Print every one of the records verbatim, omitting nothing.

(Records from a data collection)
========================
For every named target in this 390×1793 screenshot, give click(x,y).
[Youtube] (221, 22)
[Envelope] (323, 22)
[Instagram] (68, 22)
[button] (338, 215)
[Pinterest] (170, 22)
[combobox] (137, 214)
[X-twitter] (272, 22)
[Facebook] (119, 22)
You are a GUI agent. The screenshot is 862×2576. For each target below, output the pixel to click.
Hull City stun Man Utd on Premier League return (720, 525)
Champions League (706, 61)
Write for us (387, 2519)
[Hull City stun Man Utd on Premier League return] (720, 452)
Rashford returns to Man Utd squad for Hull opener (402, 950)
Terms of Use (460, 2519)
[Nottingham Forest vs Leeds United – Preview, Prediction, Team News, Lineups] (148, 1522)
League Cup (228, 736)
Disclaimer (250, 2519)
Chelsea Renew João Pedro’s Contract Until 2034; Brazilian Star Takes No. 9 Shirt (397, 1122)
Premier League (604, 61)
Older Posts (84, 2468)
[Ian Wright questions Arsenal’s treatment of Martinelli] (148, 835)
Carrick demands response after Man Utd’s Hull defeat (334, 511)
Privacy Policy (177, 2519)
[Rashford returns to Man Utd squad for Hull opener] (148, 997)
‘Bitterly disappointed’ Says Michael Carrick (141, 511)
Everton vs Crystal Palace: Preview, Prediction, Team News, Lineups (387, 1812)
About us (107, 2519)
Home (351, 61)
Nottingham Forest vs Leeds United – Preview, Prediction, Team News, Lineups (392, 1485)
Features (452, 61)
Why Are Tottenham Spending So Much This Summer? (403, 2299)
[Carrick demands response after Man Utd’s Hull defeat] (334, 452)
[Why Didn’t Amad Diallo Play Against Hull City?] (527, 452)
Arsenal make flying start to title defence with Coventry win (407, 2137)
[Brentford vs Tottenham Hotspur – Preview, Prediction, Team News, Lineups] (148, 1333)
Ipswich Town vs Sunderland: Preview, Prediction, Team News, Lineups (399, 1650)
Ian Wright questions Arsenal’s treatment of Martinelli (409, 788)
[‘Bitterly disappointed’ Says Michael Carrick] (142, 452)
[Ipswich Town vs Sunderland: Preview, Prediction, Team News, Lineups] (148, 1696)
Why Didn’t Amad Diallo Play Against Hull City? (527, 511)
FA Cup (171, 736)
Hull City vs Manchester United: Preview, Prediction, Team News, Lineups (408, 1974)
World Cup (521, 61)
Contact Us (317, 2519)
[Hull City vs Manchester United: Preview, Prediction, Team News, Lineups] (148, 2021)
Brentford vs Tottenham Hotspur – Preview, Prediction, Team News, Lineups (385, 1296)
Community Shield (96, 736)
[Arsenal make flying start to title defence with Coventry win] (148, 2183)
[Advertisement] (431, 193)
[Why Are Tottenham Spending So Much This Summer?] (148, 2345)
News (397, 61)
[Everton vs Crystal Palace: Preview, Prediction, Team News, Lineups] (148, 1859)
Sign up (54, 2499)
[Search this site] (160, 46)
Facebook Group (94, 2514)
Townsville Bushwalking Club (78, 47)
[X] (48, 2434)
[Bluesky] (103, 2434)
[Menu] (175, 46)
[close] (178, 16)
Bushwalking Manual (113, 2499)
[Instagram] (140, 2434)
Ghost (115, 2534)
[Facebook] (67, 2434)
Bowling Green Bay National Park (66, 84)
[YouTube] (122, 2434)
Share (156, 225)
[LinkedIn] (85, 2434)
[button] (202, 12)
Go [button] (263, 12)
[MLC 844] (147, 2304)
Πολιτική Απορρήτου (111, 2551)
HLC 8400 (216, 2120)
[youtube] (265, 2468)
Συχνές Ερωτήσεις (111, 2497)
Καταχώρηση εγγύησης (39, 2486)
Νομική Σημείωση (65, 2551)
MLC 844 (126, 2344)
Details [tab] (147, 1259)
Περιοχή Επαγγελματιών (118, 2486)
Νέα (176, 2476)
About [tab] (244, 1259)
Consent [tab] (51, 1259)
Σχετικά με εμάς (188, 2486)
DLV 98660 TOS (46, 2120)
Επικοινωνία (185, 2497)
========================
* **Solved problem**:
For every named target in this 390×1793 screenshot, give click(x,y).
[Youtube] (221, 22)
[Envelope] (323, 22)
[Instagram] (68, 22)
[button] (338, 215)
[Pinterest] (170, 22)
[combobox] (137, 214)
[X-twitter] (272, 22)
[Facebook] (119, 22)
You are a GUI agent. The screenshot is 862×2576. For each target below, output the pixel to click.
Hull City stun Man Utd on Premier League return (720, 525)
Champions League (706, 61)
Write for us (387, 2519)
[Hull City stun Man Utd on Premier League return] (720, 452)
Rashford returns to Man Utd squad for Hull opener (402, 950)
Terms of Use (460, 2519)
[Nottingham Forest vs Leeds United – Preview, Prediction, Team News, Lineups] (148, 1522)
League Cup (228, 736)
Disclaimer (250, 2519)
Chelsea Renew João Pedro’s Contract Until 2034; Brazilian Star Takes No. 9 Shirt (397, 1122)
Premier League (604, 61)
Older Posts (84, 2468)
[Ian Wright questions Arsenal’s treatment of Martinelli] (148, 835)
Carrick demands response after Man Utd’s Hull defeat (334, 511)
Privacy Policy (177, 2519)
[Rashford returns to Man Utd squad for Hull opener] (148, 997)
‘Bitterly disappointed’ Says Michael Carrick (141, 511)
Everton vs Crystal Palace: Preview, Prediction, Team News, Lineups (387, 1812)
About us (107, 2519)
Home (351, 61)
Nottingham Forest vs Leeds United – Preview, Prediction, Team News, Lineups (392, 1485)
Features (452, 61)
Why Are Tottenham Spending So Much This Summer? (403, 2299)
[Carrick demands response after Man Utd’s Hull defeat] (334, 452)
[Why Didn’t Amad Diallo Play Against Hull City?] (527, 452)
Arsenal make flying start to title defence with Coventry win (407, 2137)
[Brentford vs Tottenham Hotspur – Preview, Prediction, Team News, Lineups] (148, 1333)
Ipswich Town vs Sunderland: Preview, Prediction, Team News, Lineups (399, 1650)
Ian Wright questions Arsenal’s treatment of Martinelli (409, 788)
[‘Bitterly disappointed’ Says Michael Carrick] (142, 452)
[Ipswich Town vs Sunderland: Preview, Prediction, Team News, Lineups] (148, 1696)
Why Didn’t Amad Diallo Play Against Hull City? (527, 511)
FA Cup (171, 736)
Hull City vs Manchester United: Preview, Prediction, Team News, Lineups (408, 1974)
World Cup (521, 61)
Contact Us (317, 2519)
[Hull City vs Manchester United: Preview, Prediction, Team News, Lineups] (148, 2021)
Brentford vs Tottenham Hotspur – Preview, Prediction, Team News, Lineups (385, 1296)
Community Shield (96, 736)
[Arsenal make flying start to title defence with Coventry win] (148, 2183)
[Advertisement] (431, 193)
[Why Are Tottenham Spending So Much This Summer?] (148, 2345)
News (397, 61)
[Everton vs Crystal Palace: Preview, Prediction, Team News, Lineups] (148, 1859)
Sign up (54, 2499)
[Search this site] (160, 46)
Facebook Group (94, 2514)
Townsville Bushwalking Club (78, 47)
[X] (48, 2434)
[Bluesky] (103, 2434)
[Menu] (175, 46)
[close] (178, 16)
Bushwalking Manual (113, 2499)
[Instagram] (140, 2434)
Ghost (115, 2534)
[Facebook] (67, 2434)
Bowling Green Bay National Park (66, 84)
[YouTube] (122, 2434)
Share (156, 225)
[LinkedIn] (85, 2434)
[button] (202, 12)
Go [button] (263, 12)
[MLC 844] (147, 2304)
Πολιτική Απορρήτου (111, 2551)
HLC 8400 (216, 2120)
[youtube] (265, 2468)
Συχνές Ερωτήσεις (111, 2497)
Καταχώρηση εγγύησης (39, 2486)
Νομική Σημείωση (65, 2551)
MLC 844 (126, 2344)
Details [tab] (147, 1259)
Περιοχή Επαγγελματιών (118, 2486)
Νέα (176, 2476)
About [tab] (244, 1259)
Consent [tab] (51, 1259)
Σχετικά με εμάς (188, 2486)
DLV 98660 TOS (46, 2120)
Επικοινωνία (185, 2497)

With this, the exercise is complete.